> **RUMUSAN SOAL 1**
Menurut teks tentang pendidikan politik perempuan, partai politik merupakan pilar penting dari apa?
> **RUMUSAN SOAL 2**
Sunting bagian teks tentang pendidikan politik perempuan mulai dari "Perempuan Juga Butuh" sampai dengan "khususnya kaum perempuan.", lalu ganti "partai politik" dengan "organisasi politik".
> **RUMUSAN SOAL 3**
Lanjutkan teks tentang pendidikan politik bagi perempuan setelah kalimat terakhirnya.

---------- TEKS BACAAN ----------

Perempuan Juga Butuh Pendidikan Politik


 

Kritik terhadap buruknya kinerja partai politik baik secara kualitas maupun kuantitas serta penyimpangan fungsi-fungsi, kian hari kerap mengisi ruang-ruang perdebatan di berbagai tingkatan masyarakat dan media massa. Namun, idealnya hal tersebut tidak serta merta menjadi alasan bagi masyarakat untuk berhenti berharap terhadap partai politik. Karena bagaimanapun, partai politik tetaplah merupakan pilar penting dari demokrasi sebagai wadah untuk menyampaikan aspirasi dan memperjuangkan kepentingan umum, sehingga keberadaan partai politik tidak bisa diabaikan begitu saja atau disikapi secara apatis. Terutama jika menyangkut salah satu isu penting terkait fungsi partai politik sebagai wadah pendidikan politik bagi rakyat khususnya kaum perempuan.

---------- DATA TERCATAT ----------

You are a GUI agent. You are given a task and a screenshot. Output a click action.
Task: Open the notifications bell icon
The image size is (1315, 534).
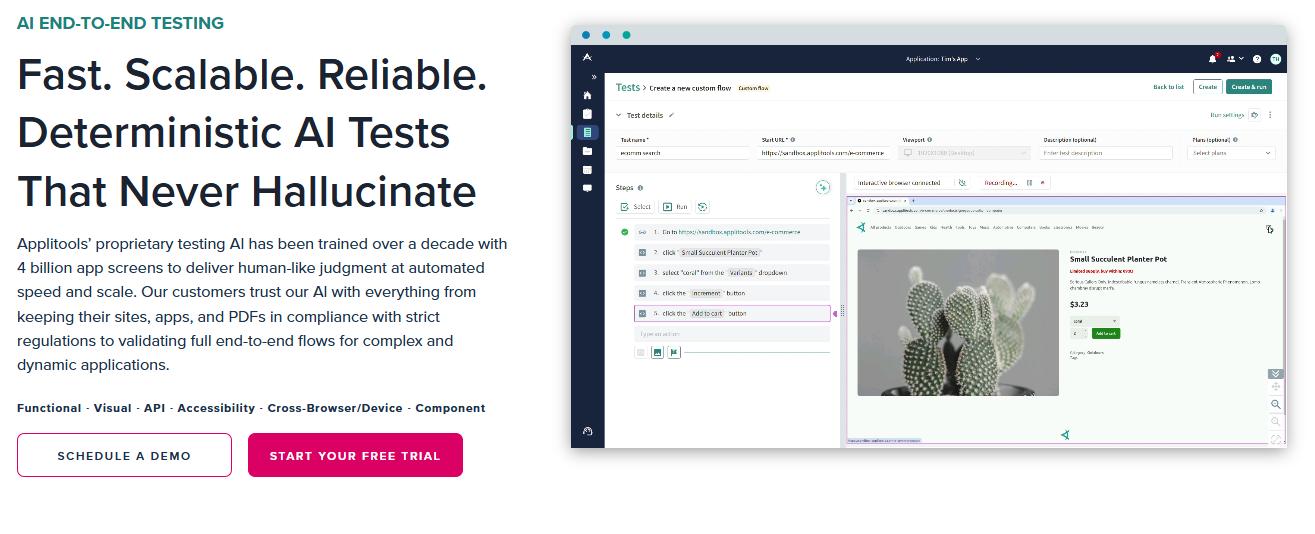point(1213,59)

----------

> **JAWABAN 1**
Partai politik merupakan pilar penting dari demokrasi.

> **JAWABAN 2**
Perempuan Juga Butuh Pendidikan Politik


 

Kritik terhadap buruknya kinerja organisasi politik baik secara kualitas maupun kuantitas serta penyimpangan fungsi-fungsi, kian hari kerap mengisi ruang-ruang perdebatan di berbagai tingkatan masyarakat dan media massa. Namun, idealnya hal tersebut tidak serta merta menjadi alasan bagi masyarakat untuk berhenti berharap terhadap organisasi politik. Karena bagaimanapun, organisasi politik tetaplah merupakan pilar penting dari demokrasi sebagai wadah untuk menyampaikan aspirasi dan memperjuangkan kepentingan umum, sehingga keberadaan organisasi politik tidak bisa diabaikan begitu saja atau disikapi secara apatis. Terutama jika menyangkut salah satu isu penting terkait fungsi organisasi politik sebagai wadah pendidikan politik bagi rakyat khususnya kaum perempuan.

> **JAWABAN 3**
Mengapa kaum perempuan di dalam masyarakat harus memperoleh kekhususan dalam pendidikan politik oleh partai politik? Hal ini bukan semata-mata tanpa alasan. Demokratisasi menuntut adanya persamaan hak asasi dan terpenuhinya keadilan di bidang sosial, ekonomi, politik, hukum, pendidikan dan aspek-aspek vital lainnya tanpa adanya diskriminasi gender, ras dan agama. Demokratisasi juga menuntut terwakilinya seluruh golongan di parlemen agar tidak ada yang terabaikan dan tertinggal dalam setiap pengambilan kebijakan dan penganggaran, terutama yang menyangkut masalah kesejahteraan dan pemajuan taraf hidup masyarakat luas. Namun, meskipun kebijakan formal setingkat UUD 1945 telah memberikan jaminan kesetaraan dalam hukum dan pemerintahan, realitas di lapangan menunjukkan bahwa terdapat golongan tertentu yang tidak memiliki pondasi yang sama kuatnya untuk bersaing dengan golongan yang lainnya, diantaranya adalah kaum perempuan.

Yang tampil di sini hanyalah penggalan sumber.